半沢直樹シリーズ。前作までと同様に半沢のサラリーマンとは思えないほどの強烈な主張は健在だ。ただ、前2作に比べると、半沢の活躍度は少ない。というか、東京スパイラルと電脳雑技集団との買収対決としての面白さがメインかもしれない。おそらくはライブドアとニッポン放送の買収騒ぎをイメージしているのだろう。

東京中央銀行と半沢が所属する東京セントラル証券との戦いは、謀略や裏取引のすえ、衝撃的な結末を迎えることになる。買収されるか、それとも守り切れるか。ラストはもちろん、今まで圧力をかけてきた東京中央銀行の上役たちに半沢が倍返しをする。相変わらずの爽快感はすばらしい。半沢の活躍度は下がるが、次回へ向けての助走段階のように思えてくる。

■ストーリー

ときは2004年。銀行の系列子会社東京セントラル証券の業績は鳴かず飛ばず。
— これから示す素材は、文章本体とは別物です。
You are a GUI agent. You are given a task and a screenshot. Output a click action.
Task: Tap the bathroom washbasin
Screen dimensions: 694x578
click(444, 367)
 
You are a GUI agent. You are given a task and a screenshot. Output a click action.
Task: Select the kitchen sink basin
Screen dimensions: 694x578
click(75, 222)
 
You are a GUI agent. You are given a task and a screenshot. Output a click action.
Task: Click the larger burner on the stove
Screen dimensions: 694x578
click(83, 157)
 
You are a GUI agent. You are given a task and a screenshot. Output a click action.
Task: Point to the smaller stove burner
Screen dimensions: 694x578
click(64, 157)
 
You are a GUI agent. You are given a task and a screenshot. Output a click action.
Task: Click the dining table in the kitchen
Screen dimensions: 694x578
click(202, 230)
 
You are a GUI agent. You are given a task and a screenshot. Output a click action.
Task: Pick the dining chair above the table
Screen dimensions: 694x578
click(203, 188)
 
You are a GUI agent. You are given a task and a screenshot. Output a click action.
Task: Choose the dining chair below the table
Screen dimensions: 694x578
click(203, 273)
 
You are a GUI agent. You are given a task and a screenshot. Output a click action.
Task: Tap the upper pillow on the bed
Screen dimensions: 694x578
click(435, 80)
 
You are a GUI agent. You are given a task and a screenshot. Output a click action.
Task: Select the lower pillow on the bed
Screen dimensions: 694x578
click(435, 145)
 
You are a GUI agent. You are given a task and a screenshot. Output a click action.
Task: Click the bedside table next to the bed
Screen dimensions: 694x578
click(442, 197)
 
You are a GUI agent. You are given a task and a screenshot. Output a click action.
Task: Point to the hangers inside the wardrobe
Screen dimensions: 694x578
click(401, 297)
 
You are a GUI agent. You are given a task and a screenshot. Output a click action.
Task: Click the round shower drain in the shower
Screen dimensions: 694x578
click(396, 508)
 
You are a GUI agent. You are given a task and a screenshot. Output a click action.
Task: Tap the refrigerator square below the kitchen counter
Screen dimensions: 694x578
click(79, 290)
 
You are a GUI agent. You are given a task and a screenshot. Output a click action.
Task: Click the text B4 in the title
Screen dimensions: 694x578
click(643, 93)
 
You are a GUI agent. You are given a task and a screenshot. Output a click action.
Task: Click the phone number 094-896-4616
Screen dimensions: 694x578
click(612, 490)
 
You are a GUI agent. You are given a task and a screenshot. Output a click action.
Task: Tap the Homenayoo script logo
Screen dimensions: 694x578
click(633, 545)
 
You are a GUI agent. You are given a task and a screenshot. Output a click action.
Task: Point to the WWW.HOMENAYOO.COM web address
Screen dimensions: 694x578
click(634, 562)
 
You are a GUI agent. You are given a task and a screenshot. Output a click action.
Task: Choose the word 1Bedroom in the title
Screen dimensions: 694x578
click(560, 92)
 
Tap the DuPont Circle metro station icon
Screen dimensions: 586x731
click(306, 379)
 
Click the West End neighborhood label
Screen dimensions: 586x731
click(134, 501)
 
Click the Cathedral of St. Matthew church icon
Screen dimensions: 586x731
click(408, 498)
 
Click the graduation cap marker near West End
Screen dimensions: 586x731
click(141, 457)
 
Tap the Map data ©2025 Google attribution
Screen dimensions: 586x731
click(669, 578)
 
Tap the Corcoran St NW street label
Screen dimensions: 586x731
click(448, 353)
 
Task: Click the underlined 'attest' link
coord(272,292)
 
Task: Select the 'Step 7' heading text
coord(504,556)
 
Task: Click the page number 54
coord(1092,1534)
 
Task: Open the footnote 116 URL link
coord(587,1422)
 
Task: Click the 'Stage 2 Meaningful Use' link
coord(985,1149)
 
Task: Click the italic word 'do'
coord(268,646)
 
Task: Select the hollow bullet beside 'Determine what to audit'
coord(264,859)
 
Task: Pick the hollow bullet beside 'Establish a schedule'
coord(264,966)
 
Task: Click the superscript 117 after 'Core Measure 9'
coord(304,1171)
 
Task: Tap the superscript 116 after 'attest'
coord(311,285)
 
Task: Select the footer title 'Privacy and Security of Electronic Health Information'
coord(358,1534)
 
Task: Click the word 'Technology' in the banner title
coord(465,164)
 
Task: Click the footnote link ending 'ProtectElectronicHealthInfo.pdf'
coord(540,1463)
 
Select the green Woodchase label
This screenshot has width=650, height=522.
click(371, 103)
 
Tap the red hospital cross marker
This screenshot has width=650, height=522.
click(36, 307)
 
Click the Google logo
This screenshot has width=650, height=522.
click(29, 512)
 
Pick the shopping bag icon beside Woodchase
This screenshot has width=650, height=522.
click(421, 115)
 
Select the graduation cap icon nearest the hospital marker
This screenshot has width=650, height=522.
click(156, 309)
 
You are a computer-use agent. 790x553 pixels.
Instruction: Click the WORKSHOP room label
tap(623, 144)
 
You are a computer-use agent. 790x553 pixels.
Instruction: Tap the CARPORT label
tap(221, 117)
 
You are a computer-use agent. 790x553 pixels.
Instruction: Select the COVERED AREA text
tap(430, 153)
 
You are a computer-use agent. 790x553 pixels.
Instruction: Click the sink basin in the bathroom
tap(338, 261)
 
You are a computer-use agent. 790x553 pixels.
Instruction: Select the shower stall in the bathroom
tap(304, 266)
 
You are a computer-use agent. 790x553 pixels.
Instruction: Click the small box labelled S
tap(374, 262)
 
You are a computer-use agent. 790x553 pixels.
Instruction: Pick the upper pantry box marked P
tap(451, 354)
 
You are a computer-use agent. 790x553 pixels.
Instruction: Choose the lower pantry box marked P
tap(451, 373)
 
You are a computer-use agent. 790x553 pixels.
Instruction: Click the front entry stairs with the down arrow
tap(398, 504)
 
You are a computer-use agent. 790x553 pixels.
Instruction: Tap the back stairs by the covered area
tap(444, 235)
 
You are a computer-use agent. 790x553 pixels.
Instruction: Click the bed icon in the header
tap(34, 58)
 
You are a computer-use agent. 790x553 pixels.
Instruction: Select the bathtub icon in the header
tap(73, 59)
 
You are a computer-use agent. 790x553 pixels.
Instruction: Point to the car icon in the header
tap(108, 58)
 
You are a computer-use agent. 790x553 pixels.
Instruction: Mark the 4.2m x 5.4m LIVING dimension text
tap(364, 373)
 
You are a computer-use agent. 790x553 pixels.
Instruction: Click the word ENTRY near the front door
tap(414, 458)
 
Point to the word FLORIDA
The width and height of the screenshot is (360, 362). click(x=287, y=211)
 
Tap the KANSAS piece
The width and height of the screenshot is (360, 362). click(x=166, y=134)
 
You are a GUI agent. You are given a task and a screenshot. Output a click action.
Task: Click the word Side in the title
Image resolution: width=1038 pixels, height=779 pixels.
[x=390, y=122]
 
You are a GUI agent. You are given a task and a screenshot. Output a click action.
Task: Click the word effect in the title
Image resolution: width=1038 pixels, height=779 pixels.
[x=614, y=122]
そこにIT企業の雄、電脳雑伎集団社長から、ライバルの東京スパイラルを買収したいと相談を受ける。アドバイザーの座に就けば、巨額の手数料が転がり込んでくるビッグチャンスだ。ところが、そこに親会社である東京中央銀行から理不尽な横槍が入る。責任を問われて窮地に陥った主人公の半沢直樹は、部下の森山雅弘とともに、周囲をアッといわせる秘策に出た―。

■感想
前2作と比べ、半沢の倍返しはおとなしい。山あり谷ありというよりは、ひとつの買収劇を最初から最後まで様々な謀略あり裏切りありで切り抜けていくという感じだ。東京中央銀行と半沢が出向させられた東京セントラル証券。それぞれが電脳雑技集団と東京スパイラルというIT企業のアドバイザーとなり、買収対決を行う。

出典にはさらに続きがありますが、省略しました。